The finished meat should become thin shreds and the vegetables should be insignificant — at the very least, the potatoes should disintegrate — with fragments of a few still visible. The mixture will be almost like a thick meat gravy. Add chopped parsley just before serving. Burgoo improves on standing a day or two refrigerated, and freezes well. Serves at least 15.
Urban-style Burgoo
This recipe makes for a fairly conservative “urban” style of burgoo, using only beef and chicken and cooked to a still-chunky texture rather than the gravy-like rendition above.

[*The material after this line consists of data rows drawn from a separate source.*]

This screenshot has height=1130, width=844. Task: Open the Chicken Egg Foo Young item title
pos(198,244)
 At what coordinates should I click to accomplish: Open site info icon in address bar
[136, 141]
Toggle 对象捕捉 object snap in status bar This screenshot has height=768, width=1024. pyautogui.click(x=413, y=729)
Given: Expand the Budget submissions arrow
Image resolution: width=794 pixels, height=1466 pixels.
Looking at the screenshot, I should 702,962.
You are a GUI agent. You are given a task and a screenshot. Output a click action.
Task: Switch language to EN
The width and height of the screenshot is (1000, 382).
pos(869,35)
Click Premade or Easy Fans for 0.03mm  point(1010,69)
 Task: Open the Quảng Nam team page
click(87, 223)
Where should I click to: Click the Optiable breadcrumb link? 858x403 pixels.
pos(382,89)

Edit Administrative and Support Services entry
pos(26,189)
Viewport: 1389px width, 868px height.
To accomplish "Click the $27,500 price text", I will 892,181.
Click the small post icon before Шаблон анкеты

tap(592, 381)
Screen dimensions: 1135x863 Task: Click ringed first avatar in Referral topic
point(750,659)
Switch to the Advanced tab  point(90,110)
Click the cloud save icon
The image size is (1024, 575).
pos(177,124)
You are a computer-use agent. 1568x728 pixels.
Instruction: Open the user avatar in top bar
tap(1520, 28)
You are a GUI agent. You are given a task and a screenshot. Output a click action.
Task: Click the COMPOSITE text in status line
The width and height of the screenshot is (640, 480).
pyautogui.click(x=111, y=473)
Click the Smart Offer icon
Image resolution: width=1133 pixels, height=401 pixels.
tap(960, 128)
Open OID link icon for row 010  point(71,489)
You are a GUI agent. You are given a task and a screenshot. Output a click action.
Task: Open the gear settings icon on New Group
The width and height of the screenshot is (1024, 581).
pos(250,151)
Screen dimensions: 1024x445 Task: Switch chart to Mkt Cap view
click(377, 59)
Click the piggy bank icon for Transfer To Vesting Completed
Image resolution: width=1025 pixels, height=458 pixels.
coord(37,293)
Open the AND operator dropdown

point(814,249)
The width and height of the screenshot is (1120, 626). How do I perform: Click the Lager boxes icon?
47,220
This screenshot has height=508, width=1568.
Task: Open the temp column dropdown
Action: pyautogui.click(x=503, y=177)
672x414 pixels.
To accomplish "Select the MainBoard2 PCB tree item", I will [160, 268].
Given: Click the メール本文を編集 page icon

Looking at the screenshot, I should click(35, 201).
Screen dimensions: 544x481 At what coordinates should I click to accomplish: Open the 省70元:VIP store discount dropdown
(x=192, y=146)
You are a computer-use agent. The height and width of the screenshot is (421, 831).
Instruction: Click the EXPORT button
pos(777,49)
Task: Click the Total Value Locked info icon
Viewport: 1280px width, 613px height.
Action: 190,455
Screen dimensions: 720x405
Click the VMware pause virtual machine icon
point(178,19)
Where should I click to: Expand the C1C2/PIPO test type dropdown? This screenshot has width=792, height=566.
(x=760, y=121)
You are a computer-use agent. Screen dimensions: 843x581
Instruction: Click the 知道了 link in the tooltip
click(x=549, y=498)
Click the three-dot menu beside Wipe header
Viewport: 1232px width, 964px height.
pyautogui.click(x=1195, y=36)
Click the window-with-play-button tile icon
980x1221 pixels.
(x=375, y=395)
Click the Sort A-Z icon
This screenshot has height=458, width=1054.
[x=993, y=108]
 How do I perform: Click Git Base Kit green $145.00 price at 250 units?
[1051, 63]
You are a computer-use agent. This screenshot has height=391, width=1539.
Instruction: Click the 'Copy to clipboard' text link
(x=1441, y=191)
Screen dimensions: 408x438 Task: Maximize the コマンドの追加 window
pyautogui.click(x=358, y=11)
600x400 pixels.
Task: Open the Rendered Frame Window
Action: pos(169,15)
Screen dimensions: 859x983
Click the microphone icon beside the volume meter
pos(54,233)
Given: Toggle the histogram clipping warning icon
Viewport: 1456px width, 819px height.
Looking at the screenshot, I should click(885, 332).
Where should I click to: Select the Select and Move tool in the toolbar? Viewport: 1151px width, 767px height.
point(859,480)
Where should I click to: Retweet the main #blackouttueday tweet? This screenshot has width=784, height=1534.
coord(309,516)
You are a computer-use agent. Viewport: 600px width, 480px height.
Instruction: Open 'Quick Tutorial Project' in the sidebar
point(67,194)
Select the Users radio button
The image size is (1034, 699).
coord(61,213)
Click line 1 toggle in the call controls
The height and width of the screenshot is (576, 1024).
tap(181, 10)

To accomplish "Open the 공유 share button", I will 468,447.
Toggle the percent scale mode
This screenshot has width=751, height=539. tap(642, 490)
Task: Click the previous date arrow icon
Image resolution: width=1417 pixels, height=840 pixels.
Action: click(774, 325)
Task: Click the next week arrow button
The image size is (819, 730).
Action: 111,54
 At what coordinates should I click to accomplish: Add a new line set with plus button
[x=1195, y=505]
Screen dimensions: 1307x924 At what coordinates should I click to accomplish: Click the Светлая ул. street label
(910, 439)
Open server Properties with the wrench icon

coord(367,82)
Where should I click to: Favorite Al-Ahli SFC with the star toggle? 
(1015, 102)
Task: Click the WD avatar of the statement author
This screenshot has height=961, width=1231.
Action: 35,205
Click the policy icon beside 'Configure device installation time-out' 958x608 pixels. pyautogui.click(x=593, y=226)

  • 2 tablespoons vegetable oil
  • 4 pounds boneless chuck or round, trimmed of excess fat and cut into 1-inch cubes
  • Salt and freshly ground black pepper to taste
  • 2 medium onions, peeled and quartered
  • 4 cloves garlic, peeled
  • 1 medium fresh hot pepper, quartered
    Water to cover
  • 2 cups onions, peeled and chopped
  • 2 cups carrots, scraped and cut into medium dice
  • 1 cup green bell peppers, seeds removed and cut into medium dice
  • 1 cup shelled peas (frozen is fine)
  • 1 pound baking potatoes, peeled and medium diced
  • ½ pound fresh green beans, strings removed and cut into 2-inch pieces
  • 2 cups fresh (or frozen) corn kernels
  • 1 16-ounce can crushed tomatoes
  • 1 16-ounce can whole tomatoes, quartered
  • 3 pounds boneless skinless chicken breasts
  • 1 tablespoon finely chopped parsley

Add oil to large, heavy pot over medium heat. Season the beef with salt and pepper. When the oil is hot, sear the meat in batches for a couple of minutes on all sides. Add the onions, garlic cloves and pepper. Cover with water. Bring to a boil, reduce the heat to low, and simmer gently until tender, partially covered (about 3 hours).
Remove the meat and vegetables from the pan and set aside to cool. Discard the cooked vegetables.
Add the remaining vegetables to the pot of hot liquid. Dice the chicken into 1-inch pieces and add to the pot. Continue to cook for 1 hour. Add the cooked meat to the pot and heat until warmed through.
Taste, and adjust seasoning with salt and pepper. Ladle the stew into serving bowls, garnish with parsley and serve with hot cornbread or biscuits. Serves 10-15.